Rewrite everything from the start of the items down to the line containing "Action: coord(971,399)", replacing "lightning bolt" with "thunderbolt" and leaving everything else unchanged.

━━━━━ Information provided ━━━━━

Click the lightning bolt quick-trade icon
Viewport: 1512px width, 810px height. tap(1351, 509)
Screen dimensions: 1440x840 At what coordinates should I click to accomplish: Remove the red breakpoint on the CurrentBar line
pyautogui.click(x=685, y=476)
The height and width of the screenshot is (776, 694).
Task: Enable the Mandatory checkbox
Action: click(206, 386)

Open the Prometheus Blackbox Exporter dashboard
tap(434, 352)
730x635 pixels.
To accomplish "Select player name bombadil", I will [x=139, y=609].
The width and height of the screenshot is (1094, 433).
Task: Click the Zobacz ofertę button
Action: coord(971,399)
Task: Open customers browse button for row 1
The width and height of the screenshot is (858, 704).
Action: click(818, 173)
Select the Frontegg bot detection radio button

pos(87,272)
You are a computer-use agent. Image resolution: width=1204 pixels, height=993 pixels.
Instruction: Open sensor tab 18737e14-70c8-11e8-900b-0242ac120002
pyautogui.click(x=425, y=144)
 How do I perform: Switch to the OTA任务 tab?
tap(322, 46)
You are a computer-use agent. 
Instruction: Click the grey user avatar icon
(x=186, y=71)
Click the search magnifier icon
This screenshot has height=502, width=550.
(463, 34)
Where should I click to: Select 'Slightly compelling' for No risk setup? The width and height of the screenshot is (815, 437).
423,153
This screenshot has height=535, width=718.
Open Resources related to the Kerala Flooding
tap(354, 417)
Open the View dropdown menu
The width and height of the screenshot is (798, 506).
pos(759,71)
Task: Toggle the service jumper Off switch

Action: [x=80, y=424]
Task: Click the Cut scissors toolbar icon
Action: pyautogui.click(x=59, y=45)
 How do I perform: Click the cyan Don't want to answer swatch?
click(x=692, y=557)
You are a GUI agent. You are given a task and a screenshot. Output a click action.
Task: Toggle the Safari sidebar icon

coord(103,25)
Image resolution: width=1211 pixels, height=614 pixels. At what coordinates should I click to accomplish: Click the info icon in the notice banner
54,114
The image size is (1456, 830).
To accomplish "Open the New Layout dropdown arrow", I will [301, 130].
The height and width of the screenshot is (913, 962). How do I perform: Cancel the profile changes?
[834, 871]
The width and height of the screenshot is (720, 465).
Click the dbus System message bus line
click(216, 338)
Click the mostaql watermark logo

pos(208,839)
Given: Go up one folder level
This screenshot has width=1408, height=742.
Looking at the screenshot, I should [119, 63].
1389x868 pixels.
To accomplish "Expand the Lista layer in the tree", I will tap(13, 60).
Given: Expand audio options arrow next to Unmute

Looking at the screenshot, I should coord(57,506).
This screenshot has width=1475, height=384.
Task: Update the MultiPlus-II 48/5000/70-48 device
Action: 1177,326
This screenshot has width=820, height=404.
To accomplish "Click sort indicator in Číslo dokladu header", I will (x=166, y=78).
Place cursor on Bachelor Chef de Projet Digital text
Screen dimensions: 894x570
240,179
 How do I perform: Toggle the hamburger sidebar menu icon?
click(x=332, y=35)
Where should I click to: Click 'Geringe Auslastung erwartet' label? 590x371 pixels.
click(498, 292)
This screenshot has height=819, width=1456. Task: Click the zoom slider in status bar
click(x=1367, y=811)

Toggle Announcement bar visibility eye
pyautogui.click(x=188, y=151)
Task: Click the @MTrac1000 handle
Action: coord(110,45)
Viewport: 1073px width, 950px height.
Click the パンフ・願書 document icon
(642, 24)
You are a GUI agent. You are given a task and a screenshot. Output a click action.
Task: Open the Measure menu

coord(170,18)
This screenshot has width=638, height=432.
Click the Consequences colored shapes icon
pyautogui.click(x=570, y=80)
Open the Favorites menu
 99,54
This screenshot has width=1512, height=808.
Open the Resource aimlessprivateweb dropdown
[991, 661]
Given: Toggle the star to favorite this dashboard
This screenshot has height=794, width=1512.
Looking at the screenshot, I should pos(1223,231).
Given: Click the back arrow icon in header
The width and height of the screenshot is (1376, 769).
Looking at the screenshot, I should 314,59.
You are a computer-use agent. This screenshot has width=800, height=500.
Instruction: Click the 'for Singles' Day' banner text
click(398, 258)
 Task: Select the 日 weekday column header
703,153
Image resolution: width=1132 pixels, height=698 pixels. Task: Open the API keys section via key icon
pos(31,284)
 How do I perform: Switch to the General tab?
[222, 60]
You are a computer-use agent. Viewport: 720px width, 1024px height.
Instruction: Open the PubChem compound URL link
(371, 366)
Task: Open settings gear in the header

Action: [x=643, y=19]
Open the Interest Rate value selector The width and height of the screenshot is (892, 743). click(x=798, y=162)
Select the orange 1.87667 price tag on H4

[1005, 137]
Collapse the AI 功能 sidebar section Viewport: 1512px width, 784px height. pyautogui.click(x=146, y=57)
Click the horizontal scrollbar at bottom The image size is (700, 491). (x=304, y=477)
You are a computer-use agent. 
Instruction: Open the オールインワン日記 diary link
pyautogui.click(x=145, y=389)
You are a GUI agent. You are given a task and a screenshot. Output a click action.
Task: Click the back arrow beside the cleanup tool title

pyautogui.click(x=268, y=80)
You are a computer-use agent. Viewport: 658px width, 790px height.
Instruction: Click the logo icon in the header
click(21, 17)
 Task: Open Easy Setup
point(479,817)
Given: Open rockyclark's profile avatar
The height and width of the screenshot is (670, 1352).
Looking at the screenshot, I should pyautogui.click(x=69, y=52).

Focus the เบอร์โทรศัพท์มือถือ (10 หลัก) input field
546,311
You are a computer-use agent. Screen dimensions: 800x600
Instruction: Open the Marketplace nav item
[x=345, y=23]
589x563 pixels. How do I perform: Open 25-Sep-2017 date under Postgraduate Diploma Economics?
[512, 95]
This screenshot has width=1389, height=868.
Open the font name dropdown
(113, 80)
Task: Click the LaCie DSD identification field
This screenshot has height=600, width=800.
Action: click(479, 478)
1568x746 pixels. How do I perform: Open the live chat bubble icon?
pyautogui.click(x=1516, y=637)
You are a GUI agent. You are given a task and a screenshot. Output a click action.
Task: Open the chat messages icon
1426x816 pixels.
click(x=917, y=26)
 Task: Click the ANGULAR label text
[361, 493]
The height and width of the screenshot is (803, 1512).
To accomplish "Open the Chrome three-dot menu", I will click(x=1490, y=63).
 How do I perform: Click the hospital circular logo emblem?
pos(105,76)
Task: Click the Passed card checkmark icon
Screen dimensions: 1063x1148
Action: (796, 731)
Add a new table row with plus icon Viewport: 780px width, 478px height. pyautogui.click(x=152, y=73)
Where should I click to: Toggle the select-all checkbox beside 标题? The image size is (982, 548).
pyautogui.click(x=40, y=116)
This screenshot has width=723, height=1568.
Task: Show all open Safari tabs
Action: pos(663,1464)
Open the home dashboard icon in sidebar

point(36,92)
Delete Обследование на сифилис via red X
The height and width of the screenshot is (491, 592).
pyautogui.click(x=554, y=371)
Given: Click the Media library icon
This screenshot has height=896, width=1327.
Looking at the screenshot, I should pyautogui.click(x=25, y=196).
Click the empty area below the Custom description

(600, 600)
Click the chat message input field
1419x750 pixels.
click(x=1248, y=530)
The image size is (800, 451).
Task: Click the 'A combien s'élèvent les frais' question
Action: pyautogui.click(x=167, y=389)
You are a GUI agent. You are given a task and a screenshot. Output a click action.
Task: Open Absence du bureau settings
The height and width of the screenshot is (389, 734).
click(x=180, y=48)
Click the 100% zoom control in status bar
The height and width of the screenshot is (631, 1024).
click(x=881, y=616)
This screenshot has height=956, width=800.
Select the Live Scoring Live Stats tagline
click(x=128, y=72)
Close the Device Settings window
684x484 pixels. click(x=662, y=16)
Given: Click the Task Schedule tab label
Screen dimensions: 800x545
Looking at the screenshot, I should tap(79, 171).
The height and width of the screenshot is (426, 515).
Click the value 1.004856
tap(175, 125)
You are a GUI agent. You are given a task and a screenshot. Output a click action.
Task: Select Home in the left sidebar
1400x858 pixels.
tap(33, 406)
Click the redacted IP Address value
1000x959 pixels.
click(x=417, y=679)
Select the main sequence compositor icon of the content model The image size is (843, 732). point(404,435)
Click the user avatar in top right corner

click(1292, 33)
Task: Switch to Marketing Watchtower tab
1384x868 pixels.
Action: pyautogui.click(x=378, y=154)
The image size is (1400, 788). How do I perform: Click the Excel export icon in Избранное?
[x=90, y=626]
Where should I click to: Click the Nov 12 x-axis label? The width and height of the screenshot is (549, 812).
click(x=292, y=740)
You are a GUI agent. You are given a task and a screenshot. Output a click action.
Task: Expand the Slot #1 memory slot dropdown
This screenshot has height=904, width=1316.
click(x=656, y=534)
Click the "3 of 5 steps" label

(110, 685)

━━━━━

__Task solution__.
Click the thunderbolt quick-trade icon
Viewport: 1512px width, 810px height. tap(1351, 509)
Screen dimensions: 1440x840 At what coordinates should I click to accomplish: Remove the red breakpoint on the CurrentBar line
pyautogui.click(x=685, y=476)
The height and width of the screenshot is (776, 694).
Task: Enable the Mandatory checkbox
Action: click(206, 386)

Open the Prometheus Blackbox Exporter dashboard
tap(434, 352)
730x635 pixels.
To accomplish "Select player name bombadil", I will [x=139, y=609].
The width and height of the screenshot is (1094, 433).
Task: Click the Zobacz ofertę button
Action: coord(971,399)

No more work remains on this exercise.